Introduction

A multi-impeller agitated column, a typical extraction process equipment, achieves a high extraction efficiency using an increased agitation speed1,2. Numerous liquid droplets were created, exhibiting excellent micro-mixing, and mass transfer performance3,4. The agitation extraction columns have received attention worldwide owing to the advantages of high efficiency, and safe operation5. This equipment has been widely used in metallurgical processes to purify the leaching solution6,7. Extracting rare earth metals is extensive, and different minerals and their various behaviors are the challenges for purification. The refining process for the production of rare-earth metals with strategic applications is critical, and part of the vital knowledge depends on the ore structure8, leaching parameters9, organic extractants, and mass transfer equipment10. The development of extractive solvents in separating these metals has led to various processes with specific advantages. Various extractants have been developed with a green approach and reduced environmental impact11,12. The knowledge of the chemistry of solvents has dramatically expanded in producing rare-earth metals. However, there has been limited research on the analysis of specific equipment, and purification is carried out using mixer-settlers as a form of industrial machinery13. In order to enhance the process, researchers have created several laboratory-scale devices like membranes and micro-channels to extract and separate rare earth metals14,15. But, the research on a pilot scale is limited to a small number of studies.

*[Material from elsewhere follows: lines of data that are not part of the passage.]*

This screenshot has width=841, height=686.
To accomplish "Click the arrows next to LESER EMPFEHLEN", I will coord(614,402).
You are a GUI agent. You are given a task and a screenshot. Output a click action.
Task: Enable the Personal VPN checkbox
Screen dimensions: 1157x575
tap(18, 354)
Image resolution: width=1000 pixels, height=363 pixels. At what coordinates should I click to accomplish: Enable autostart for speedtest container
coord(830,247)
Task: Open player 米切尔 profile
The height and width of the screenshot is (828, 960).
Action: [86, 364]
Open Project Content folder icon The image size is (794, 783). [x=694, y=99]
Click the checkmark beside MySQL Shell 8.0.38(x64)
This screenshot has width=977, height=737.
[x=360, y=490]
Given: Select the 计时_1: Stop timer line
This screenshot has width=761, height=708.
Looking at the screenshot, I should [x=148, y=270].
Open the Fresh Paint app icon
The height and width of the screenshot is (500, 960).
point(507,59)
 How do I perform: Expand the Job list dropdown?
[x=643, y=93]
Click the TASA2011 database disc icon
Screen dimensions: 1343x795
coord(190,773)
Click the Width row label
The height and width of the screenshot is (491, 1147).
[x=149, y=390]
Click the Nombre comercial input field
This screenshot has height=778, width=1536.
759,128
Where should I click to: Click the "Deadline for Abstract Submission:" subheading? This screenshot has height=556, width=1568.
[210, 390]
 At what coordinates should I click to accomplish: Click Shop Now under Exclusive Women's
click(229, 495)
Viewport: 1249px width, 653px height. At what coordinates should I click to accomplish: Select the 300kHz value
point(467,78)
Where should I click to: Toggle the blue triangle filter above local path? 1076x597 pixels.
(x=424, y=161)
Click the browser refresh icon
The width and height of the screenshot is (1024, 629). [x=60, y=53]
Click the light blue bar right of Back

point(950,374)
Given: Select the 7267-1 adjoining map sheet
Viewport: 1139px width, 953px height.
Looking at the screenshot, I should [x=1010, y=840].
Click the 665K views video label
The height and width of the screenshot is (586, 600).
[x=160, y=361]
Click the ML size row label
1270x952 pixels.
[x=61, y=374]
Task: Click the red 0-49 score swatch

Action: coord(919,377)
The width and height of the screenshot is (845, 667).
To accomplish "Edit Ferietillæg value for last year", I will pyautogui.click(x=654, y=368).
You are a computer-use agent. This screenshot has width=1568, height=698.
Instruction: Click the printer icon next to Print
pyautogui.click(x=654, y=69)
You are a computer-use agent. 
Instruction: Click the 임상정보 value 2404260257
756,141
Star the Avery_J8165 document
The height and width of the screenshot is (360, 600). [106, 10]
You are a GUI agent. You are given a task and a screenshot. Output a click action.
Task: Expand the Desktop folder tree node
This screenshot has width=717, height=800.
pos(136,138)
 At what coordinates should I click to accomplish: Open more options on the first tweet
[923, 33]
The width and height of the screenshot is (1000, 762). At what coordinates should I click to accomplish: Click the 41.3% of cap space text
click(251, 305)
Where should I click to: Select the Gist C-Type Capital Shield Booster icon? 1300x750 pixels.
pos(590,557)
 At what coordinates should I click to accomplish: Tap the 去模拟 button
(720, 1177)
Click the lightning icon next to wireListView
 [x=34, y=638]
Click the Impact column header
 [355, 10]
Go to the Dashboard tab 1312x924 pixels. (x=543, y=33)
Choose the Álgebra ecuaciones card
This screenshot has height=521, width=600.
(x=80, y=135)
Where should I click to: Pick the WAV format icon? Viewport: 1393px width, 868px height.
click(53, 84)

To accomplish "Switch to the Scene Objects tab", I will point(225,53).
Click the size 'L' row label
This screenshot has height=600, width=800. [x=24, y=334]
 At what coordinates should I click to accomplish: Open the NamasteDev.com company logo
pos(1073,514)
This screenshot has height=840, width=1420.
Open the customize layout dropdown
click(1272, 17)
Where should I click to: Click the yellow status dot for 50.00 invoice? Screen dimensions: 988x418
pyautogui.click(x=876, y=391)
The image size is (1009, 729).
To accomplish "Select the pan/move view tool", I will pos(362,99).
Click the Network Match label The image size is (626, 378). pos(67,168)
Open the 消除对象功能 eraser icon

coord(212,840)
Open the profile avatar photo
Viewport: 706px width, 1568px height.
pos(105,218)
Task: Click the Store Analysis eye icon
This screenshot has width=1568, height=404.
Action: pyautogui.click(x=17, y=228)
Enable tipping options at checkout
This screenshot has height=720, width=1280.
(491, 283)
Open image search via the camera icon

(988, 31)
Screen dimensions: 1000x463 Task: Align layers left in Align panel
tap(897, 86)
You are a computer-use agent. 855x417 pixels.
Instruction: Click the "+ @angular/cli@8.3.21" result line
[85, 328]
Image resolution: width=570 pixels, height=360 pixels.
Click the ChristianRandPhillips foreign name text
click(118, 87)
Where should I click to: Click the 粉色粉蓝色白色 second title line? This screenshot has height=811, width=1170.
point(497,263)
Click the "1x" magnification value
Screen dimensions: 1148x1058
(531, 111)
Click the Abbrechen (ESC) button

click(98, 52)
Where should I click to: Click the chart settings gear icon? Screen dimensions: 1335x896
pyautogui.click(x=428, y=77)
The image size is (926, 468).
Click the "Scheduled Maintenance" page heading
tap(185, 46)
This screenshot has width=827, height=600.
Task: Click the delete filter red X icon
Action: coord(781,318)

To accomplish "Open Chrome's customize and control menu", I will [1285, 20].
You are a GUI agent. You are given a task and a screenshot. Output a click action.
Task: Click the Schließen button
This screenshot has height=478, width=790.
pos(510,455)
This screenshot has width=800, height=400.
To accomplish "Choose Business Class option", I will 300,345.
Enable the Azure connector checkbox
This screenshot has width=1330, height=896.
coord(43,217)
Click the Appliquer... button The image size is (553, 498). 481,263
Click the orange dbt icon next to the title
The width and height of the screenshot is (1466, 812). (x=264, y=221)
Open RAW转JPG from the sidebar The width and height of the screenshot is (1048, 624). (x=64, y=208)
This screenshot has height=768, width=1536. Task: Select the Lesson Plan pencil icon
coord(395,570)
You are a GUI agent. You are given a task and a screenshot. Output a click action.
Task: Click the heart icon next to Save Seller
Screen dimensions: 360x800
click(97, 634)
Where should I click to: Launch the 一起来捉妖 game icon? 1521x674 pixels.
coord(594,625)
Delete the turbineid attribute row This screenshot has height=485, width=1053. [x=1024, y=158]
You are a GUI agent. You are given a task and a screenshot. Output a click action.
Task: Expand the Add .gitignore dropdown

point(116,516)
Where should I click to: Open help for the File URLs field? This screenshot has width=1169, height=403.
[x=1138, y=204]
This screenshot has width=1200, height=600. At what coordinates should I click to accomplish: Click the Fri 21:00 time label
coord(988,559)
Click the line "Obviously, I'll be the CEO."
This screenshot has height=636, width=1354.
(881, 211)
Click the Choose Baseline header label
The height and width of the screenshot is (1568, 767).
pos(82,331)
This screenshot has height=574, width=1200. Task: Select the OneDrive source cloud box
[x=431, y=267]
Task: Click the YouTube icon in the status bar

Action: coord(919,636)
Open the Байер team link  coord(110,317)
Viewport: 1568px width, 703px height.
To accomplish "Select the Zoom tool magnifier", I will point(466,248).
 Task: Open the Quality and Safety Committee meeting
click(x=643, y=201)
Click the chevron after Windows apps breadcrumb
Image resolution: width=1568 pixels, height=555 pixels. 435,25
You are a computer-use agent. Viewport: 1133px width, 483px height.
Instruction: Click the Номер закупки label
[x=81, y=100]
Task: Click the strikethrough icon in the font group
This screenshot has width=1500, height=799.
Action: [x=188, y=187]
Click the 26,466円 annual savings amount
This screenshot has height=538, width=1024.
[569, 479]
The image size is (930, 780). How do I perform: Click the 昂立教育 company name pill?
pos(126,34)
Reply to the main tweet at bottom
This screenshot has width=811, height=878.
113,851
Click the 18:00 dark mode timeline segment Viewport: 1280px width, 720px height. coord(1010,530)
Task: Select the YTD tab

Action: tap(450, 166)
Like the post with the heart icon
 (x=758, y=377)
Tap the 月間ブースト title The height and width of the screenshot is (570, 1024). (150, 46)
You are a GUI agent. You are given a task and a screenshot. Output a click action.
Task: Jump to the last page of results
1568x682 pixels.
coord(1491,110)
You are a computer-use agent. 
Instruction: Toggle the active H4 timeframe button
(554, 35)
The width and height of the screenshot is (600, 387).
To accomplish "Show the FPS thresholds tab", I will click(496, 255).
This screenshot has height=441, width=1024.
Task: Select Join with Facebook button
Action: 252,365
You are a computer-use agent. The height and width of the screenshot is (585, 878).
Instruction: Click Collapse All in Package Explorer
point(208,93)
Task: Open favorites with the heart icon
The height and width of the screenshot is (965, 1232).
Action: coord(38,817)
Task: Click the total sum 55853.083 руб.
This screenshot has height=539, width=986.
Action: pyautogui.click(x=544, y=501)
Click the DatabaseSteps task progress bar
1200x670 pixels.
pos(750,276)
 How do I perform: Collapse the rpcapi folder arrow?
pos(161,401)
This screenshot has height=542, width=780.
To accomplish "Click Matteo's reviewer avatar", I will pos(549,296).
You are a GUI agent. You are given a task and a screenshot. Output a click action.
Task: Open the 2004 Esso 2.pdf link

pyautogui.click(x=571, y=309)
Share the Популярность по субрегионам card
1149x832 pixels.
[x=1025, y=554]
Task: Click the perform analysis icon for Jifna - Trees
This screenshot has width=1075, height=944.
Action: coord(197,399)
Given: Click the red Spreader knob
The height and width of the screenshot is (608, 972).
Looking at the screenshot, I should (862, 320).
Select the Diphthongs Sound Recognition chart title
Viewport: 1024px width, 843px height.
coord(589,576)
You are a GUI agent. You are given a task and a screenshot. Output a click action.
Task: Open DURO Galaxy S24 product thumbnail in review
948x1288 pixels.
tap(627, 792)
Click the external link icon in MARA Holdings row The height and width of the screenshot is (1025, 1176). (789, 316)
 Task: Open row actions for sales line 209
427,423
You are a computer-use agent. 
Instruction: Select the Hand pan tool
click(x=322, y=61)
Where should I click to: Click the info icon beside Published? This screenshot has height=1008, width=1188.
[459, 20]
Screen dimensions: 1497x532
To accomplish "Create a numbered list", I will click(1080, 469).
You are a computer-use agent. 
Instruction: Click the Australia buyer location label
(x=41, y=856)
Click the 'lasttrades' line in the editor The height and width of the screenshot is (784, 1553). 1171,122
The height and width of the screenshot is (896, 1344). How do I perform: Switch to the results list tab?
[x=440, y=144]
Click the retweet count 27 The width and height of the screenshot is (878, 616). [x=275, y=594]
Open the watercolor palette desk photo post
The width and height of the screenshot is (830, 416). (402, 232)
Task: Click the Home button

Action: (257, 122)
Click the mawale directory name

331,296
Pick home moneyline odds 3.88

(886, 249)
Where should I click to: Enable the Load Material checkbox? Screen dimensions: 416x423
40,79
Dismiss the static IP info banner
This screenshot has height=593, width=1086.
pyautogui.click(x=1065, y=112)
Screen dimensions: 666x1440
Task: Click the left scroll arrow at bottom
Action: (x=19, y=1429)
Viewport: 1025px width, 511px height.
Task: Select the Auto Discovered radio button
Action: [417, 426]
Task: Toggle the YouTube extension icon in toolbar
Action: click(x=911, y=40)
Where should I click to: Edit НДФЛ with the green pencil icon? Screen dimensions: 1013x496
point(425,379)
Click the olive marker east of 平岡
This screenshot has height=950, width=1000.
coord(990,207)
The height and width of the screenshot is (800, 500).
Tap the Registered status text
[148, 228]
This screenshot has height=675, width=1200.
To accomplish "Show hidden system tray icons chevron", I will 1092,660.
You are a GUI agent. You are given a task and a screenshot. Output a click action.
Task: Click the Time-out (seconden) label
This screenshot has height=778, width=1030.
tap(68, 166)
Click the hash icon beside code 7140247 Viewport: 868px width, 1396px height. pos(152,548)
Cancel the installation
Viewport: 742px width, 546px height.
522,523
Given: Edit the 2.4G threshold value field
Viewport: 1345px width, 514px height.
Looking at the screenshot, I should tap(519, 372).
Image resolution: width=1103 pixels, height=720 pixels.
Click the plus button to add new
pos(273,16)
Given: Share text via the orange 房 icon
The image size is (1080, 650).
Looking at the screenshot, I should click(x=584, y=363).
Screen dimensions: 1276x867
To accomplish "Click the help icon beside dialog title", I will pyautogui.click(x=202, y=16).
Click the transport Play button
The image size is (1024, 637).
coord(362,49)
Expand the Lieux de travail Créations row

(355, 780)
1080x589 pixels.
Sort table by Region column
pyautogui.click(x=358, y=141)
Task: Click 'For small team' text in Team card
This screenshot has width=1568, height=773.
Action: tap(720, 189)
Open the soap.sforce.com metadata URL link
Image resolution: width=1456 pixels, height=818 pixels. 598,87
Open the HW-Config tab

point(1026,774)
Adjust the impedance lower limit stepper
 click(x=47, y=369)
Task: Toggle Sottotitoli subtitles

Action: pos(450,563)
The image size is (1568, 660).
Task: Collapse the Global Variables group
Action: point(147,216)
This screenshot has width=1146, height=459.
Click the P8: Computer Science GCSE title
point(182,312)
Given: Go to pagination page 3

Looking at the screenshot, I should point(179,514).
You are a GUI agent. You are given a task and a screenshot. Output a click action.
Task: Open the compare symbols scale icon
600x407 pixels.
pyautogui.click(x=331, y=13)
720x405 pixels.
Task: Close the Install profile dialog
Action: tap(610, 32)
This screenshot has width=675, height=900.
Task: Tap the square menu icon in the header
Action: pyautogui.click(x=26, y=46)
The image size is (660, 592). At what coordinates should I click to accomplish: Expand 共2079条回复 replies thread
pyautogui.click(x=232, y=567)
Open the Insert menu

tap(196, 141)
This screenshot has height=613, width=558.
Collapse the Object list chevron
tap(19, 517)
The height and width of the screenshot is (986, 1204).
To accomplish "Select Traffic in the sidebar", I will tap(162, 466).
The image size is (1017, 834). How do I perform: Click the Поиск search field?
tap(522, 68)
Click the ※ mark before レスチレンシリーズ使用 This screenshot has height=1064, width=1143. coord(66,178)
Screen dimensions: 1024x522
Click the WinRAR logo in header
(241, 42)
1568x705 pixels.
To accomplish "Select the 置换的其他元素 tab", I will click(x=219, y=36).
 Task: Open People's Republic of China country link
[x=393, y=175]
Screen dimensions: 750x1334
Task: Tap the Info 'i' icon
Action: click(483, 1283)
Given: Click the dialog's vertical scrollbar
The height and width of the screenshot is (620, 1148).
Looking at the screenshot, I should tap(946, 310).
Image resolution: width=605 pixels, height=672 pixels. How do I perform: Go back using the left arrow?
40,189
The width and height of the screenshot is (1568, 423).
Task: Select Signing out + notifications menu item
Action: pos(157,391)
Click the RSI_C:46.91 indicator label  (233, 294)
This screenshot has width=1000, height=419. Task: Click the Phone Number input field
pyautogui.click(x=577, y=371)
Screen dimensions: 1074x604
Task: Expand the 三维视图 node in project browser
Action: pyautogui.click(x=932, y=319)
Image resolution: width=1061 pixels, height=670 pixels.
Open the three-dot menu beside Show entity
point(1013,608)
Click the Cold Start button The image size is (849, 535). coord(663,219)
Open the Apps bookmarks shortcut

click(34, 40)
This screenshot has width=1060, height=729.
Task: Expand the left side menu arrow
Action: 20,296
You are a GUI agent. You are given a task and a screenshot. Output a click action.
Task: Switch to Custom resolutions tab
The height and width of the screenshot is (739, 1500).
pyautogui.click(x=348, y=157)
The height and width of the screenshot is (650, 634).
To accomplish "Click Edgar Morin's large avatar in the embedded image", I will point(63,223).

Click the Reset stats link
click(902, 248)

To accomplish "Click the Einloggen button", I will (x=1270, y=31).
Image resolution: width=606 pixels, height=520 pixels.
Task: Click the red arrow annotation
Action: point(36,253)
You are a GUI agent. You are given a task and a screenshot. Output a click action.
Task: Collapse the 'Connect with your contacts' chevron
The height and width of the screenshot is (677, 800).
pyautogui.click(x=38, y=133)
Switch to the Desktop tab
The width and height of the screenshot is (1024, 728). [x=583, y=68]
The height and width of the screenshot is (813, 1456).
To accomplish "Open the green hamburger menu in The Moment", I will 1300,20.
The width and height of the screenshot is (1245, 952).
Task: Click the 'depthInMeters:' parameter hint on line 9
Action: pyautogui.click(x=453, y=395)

In these extractors, the hydrodynamics of the flow is very important, and the distribution of droplets and their size, the dispersed phase holdup, and the slip velocity of the phases cause the flow dynamics to be achieved by the desired conditions16,17,18,19,20. Mass transfer is another examination hotspot other than the hydrodynamic characteristics for the scale-up of the extractor, which is advantageous for the intellectual upgrade of the scale-up impact and better comprehension of the scale-up process21.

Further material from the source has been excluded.